Choosing your Toilet
1. Check the plumbing

Your existing bathroom will have plumbing that’s set up for your specific layout. This and the size of your space will narrow down which toilets you can use. However, if you want to change the plumbing to suit the toilet you really want, talk to a plumber so you can assess if the additional cost is worth it.

If you’re building a bathroom from scratch, then you can pretty much choose any style of toilet you want and tailor your plumbing to it.

 

2. Determine your pan type

Australia has three common pan types: S-trap, P-trap and Skew trap. The trap is the bend in the toilet pipe that expels the waste.

The S-trap has a waste pipe that’s connected to the floor, while a P-trap pipe connects to the wall. A skew pan is sometimes found in older homes – it has a pipe that extends either side of the toilet bowl.

 

3. Measure the set-out

Before you choose a toilet, it’s important to first establish the ‘set-out’ you need. This is the distance from the wall to the centre of the waste outlet for an S-trap, and the floor to the outlet for a P-trap.

Set-outs can vary, depending on the age of your house. Most new homes have a standard set-out of about 140-165mm, which is suited to most toilet suites. However, if the set-out is more than 200mm or less than 100mm, your choices are limited. So make sure you you take your set-out measurements with you when you go toilet shopping.

 

4. Water efficiency

The Australian Government has introduced a WELS scheme to help reduce the water consumption in homes. Based on a star rating system, it measures the amount of water per flush. A 3 STAR rating uses 6L for a full flush and 3L for a half flush. While a 4 STAR rating uses 4.5L for a full flush and 3L for a half flush.

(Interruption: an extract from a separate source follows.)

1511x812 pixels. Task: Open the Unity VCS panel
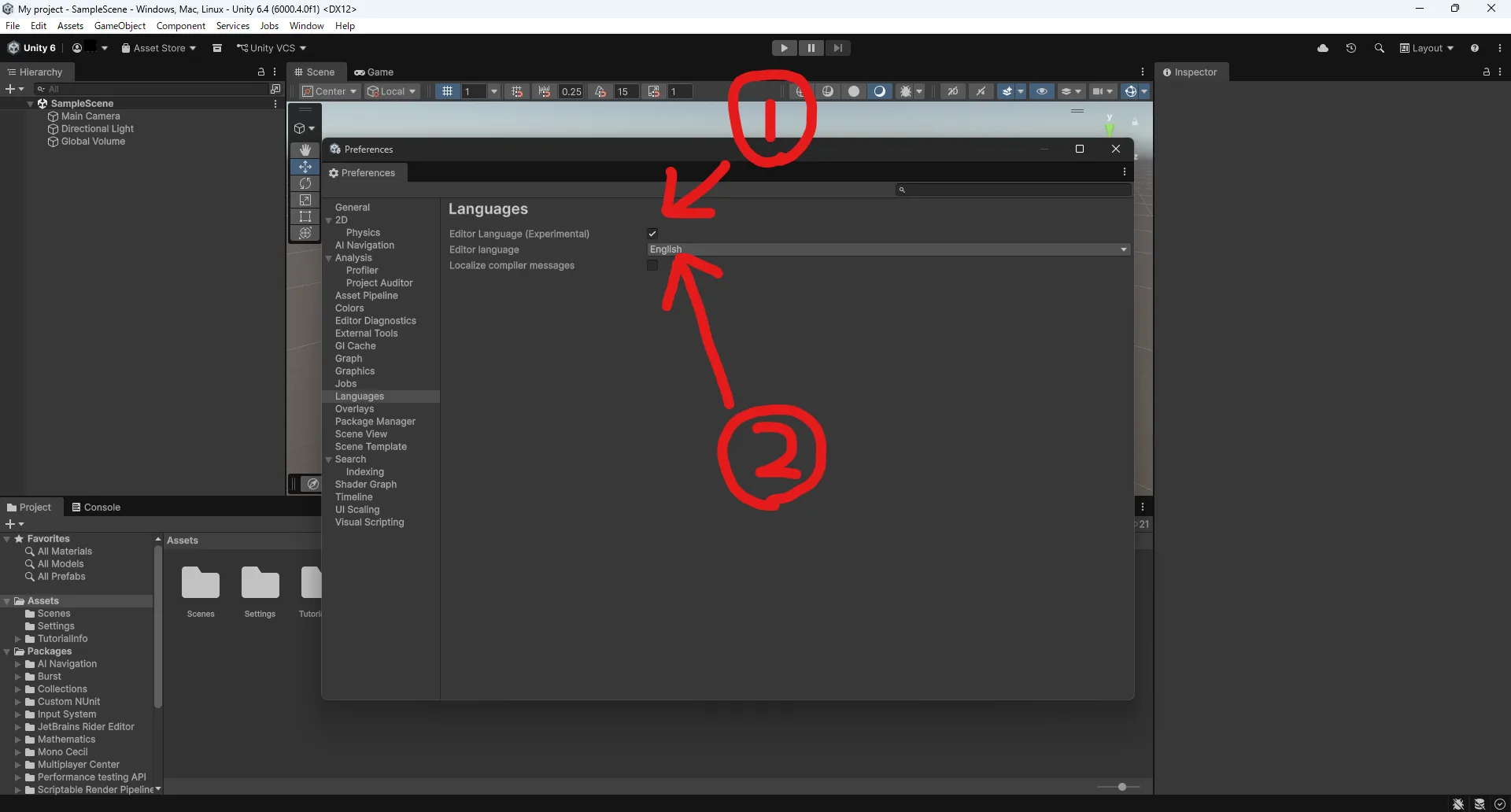tap(272, 48)
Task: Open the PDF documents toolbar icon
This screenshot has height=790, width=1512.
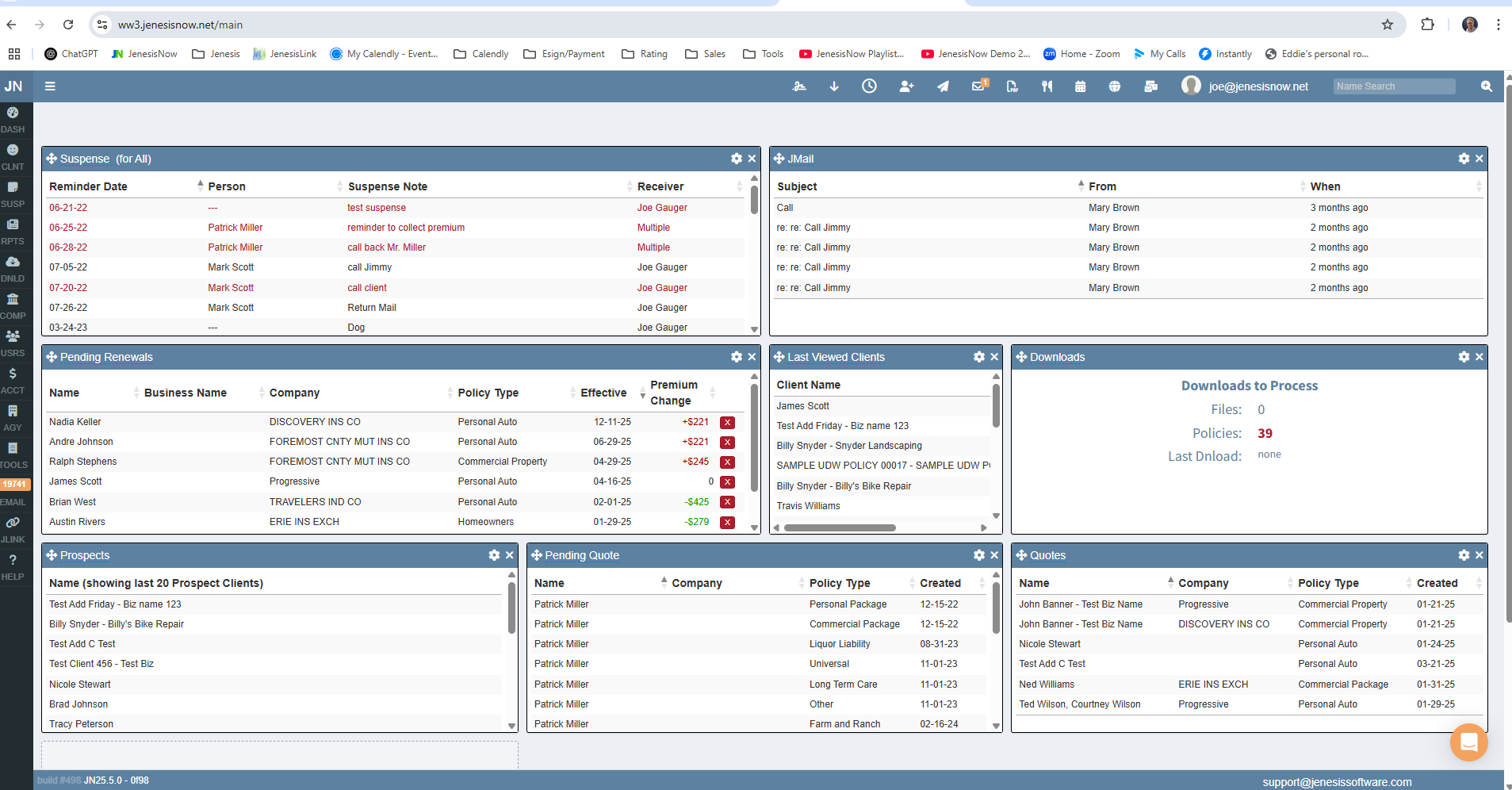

If you’re building a new home, you will need to install a 4 STAR rated toilet. If you’re doing a minor renovation or just replacing the toilet, you can use a 3 or 4 STAR suite. Check with your local council if you’re doing a major renovation to see if you need a 4 STAR toilet.

 

5. Styles of toilet

Once you’ve settled on your toilet pan, your final step is to choose a toilet style. From concealed to wall faced, we’ll take you through the main types. Remember, it’s always best to check with your plumber about the types of toilets that will suit your bathroom. Mondella spec sheets can be downloaded and reviewed with your plumber to assess which will fit your plumbing set up.


Close coupled

A popular choice, the close coupled toilet is ideal for mid-range bathroom renovations. The cistern sits directly on top of the toilet pan, making it fully integrated and easier to clean. They come in a variety of styles but don’t really offer flexibility with the set-out.

Connector

The connector suite or ‘link suite’ is where the cistern and pan are linked only by the flush pipe, concealed by a plastic plate. You get more flexibility because the pan can be moved forwards or backwards to suit any set-out.

Concealed

The wall-hung pan is a discreet and stylish design. It’s mounted to a bracket in the wall and takes up less space than traditional units. The in-wall cistern offers a clean, uncluttered look that saves space and is easier to clean.

Wall faced

Also known as the ‘back to the wall toilet suite’, wall faced toilets sit flush against your bathroom wall to conceal all the pipe work. Perfect for contemporary bathrooms, they’re modern, tasteful and easy to clean.